L’évasion et l’optimisation fiscales endommagent gravement les finances publiques et pèsent sur l’intérêt général. Pourtant, les mesures nécessaires à la lutte contre ce fléau n’ont jamais été prises. Décryptage de dix années d’obstacles et de renoncements.

 

« L’évasion fiscale me révolte« . Mine grave, ton solennel, Bruno Le Maire vitupère ce lundi 6 novembre à la tribune de l’Assemblée nationale contre la gigantesque entreprise d’évitement de l’impôt mise en place par les multinationales et les plus grandes fortunes, une nouvelle fois mise en lumière par les révélations des « Paradise Papers ».

 

Le discours du ministre de l’Économie est-il sincère ou relève-t-il de la pantomime ? On peut se poser la question.
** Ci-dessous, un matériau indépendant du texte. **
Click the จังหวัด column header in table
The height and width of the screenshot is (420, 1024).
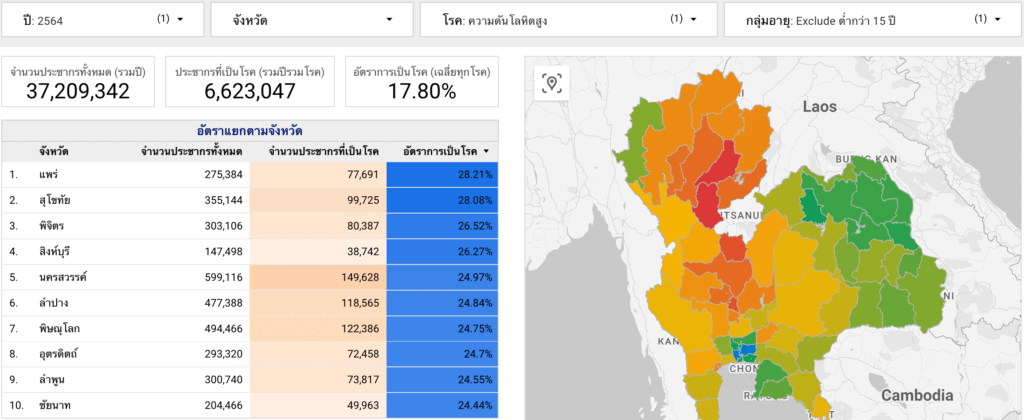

En 2010, Nicolas Sarkozy – dont BLM était déjà ministre, de l’Agriculture – avait triomphalement annoncé la « fin du scandale des paradis fiscaux« . Son successeur, François Hollande, avait inscrit dans son programme l’interdiction pour les banques d’exercer dans ces paradis fiscaux – qui existaient donc encore. Et le ministre Bruno Le Maire a promis cette semaine qu’Emmanuel Macron » poursuivrait le combat contre l’évasion fiscale« , dont la France aurait « toujours été à la pointe« . Beaucoup d’autosatisfaction, en somme, qui paraît déconnectée au vu de cet âpre constat : en 2017, la France perdrait toujours entre 50 et 80 milliards d’euros par an à cause de l’évasion fiscale. Finalement, la litanie des scandales fiscaux (UBS, Offshore Leaks, Lux Leaks, Swiss Leaks, Panama Papers) qui scande l’actualité depuis dix ans révèle donc une chose : soit la France a perdu le combat, soit elle ne le mène pas à fond.